むかわ町は、50代男性職員が誤った判断で穂別地区のエゾシカ侵入防止柵を撤去させたことで、食害に遭った農家などに損害賠償を払うことを、24日に開かれた町議会臨時会で明らかにした。竹中喜之町長は「二度とこのような非違行為が起こらないよう努める」と陳謝した。
町によると、農林水産課職員が昨年7月、町民から「シカ柵を撤去してほしい」と相談を受けた。柵は町鳥獣被害防止対策協議会が整備したもので、町民からの相談が上司に伝わっていない状況で金網のシカ柵(約200メートル)撤去に踏み切った。これによって、近隣農家が農地や農作物を荒らされる被害につながった。

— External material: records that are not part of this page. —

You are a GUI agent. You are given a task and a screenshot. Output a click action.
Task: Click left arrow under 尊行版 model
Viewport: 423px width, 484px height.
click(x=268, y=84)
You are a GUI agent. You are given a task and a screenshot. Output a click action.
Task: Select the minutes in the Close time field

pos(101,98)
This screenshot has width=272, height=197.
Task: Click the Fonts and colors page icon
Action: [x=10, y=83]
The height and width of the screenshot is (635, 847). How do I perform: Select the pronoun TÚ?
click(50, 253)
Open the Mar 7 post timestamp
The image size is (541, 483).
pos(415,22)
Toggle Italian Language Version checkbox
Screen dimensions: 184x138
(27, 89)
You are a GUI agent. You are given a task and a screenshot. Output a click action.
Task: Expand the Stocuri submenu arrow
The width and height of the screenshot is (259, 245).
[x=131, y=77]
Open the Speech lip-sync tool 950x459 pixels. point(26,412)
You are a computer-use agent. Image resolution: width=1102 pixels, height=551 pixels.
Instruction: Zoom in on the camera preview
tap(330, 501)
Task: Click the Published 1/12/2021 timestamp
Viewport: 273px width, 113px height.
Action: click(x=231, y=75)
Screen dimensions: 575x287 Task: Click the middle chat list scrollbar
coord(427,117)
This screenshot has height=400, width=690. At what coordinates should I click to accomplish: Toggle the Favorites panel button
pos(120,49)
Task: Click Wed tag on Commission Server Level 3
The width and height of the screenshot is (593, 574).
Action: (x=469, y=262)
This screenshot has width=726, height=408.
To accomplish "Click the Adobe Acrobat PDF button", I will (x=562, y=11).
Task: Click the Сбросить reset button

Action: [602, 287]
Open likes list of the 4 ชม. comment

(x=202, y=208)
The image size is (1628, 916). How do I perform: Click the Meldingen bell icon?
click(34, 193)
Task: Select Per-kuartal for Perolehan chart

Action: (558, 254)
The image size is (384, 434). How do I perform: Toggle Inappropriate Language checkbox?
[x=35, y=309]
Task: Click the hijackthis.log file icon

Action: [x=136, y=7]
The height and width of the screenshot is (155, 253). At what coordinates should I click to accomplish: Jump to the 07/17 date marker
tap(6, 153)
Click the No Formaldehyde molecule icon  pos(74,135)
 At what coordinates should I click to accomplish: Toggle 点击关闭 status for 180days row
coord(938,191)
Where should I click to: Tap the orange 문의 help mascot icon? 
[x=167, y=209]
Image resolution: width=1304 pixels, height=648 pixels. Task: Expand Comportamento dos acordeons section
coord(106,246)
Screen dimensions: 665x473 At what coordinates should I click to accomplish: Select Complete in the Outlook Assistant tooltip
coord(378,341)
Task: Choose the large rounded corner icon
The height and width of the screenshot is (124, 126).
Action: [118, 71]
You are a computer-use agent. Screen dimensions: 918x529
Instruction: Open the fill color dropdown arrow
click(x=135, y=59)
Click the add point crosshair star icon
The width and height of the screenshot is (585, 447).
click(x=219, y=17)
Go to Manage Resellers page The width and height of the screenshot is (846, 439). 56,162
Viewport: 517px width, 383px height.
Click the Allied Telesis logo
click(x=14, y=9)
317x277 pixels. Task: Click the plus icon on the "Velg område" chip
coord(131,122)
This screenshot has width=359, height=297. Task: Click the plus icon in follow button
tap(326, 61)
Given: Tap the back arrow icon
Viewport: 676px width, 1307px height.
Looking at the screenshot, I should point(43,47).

町は「信用失墜行為にあたる」として18日付で担当課職員1人を減給1カ月、管理職1人を減給2カ月とする懲戒処分を下した。
竹中町長は「町民の皆さんに深くおわびを申し上げる」と頭を下げ、「全ての職員に全体の奉仕者として誠実かつ公正に職務を執行することを徹底する。これを教訓に、再発防止の徹底、町民の信頼回復に努めたい」と述べた。
町は被害農家に対する損害賠償額145万円、町鳥獣被害防止対策協議会に対する同105万円を盛り込んだ2023年度一般会計補正予算案、町長、副町長の給与削減に関する条例の一部改正案などを提出し、原案通り可決された。